La non-violence refuse les situations d’injustice; elle consiste à les combattre, mais par des moyens de lutte toujours soucieux à la fois de la défense de l’opprimé et du bien de l’adversaire.

Dans un premier temps Nadia Ghrab a présenté la non-violence dans différents contextes religieux : Avec Gandhi : l’émergence du concept de non-violence à partir de l’hindouisme, Martin Luther King; la non violence à la lumière du christianisme, Jawdat Said; la non-violence à la lumière de l’islam.

Nous avons ensuite proposé un échange avec le public sur cette approche de résolution des conflits, à l’échelle individuelle, sociétale ou mondiale.

De nombreuses questions ont été soulevées. Quelques-unes sont évoquées ici.

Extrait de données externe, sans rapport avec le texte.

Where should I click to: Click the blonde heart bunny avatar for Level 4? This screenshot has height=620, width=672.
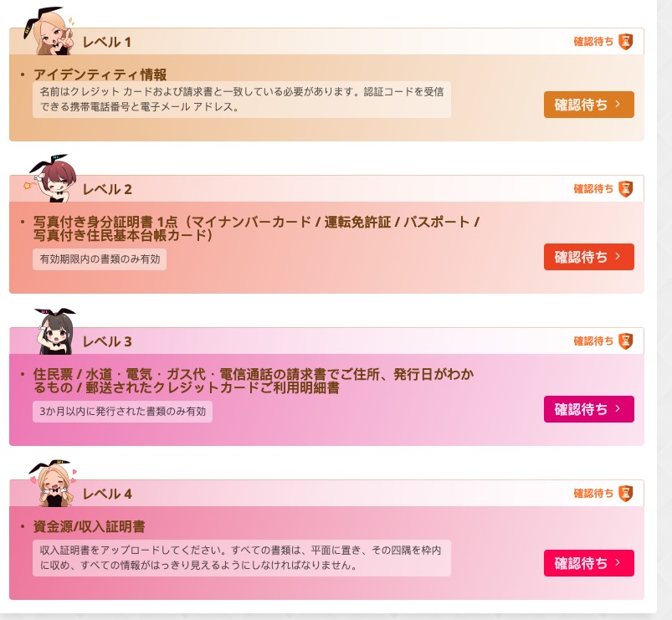pos(52,484)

L’intégralité de la rencontre est jointe en message audio.

* Actuellement, avec le nouvel ordre mondial, sommes-nous en train d’aller vers la violence ou la non-violence ?

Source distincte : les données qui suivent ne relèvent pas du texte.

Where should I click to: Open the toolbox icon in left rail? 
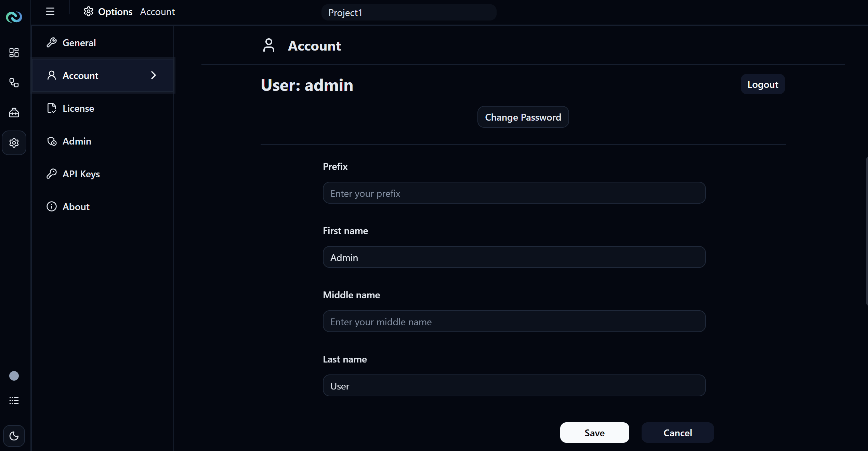coord(14,113)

Il y a de nos jours à la fois des manifestations de violence, par exemple le mouvement des gilets jaunes en France, mais également de non-violence comme ce qui se passe actuellement en Algérie. Le comportement des Algériens s’explique peut-être par la “décennie noire” qu’ils ont vécus, qui a montré que la violence ne mène à rien et qu’il est peut être judicieux d’explorer une autre voie, celle de la non-violence.

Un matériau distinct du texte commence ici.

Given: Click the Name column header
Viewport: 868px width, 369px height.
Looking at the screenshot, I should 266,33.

* La non-violence a-t-elle eu des avancées significatives avec la place plus importante de la femme dans les sphères du pouvoir ?

Les “femmes de pouvoir” n’ont pas nécessairement favorisé la non-violence. On pense notamment à Madeleine Albright, Indira Ghandi, Margaret Thatcher … Il est possible que cela s’explique par le fait qu’une fois au pouvoir, elles doivent “apporter la preuve” de leur intransigeance

* Quelles relations y-a-t-il entre non-violence et paix ?

En fait, la paix est un objectif alors que la non-violence est le chemin, la voie, menant (on l’espère) à la paix.

* La violence n’est-elle pas parfois légitime ?

Dans une contribution majeure à l’étude du politique, Norbert Elias a ainsi tenté de comprendre pourquoi et d’expliquer comment, dans les années 1930 et 1940, une majorité d’Allemands a pu accepter l’extermination des juifs d’Europe et, pour nombre d’entre eux, y participer activement.  L’évolution de la société allemande dans un sens d’inégalité et d’injustice expliquerait cet embrigadement.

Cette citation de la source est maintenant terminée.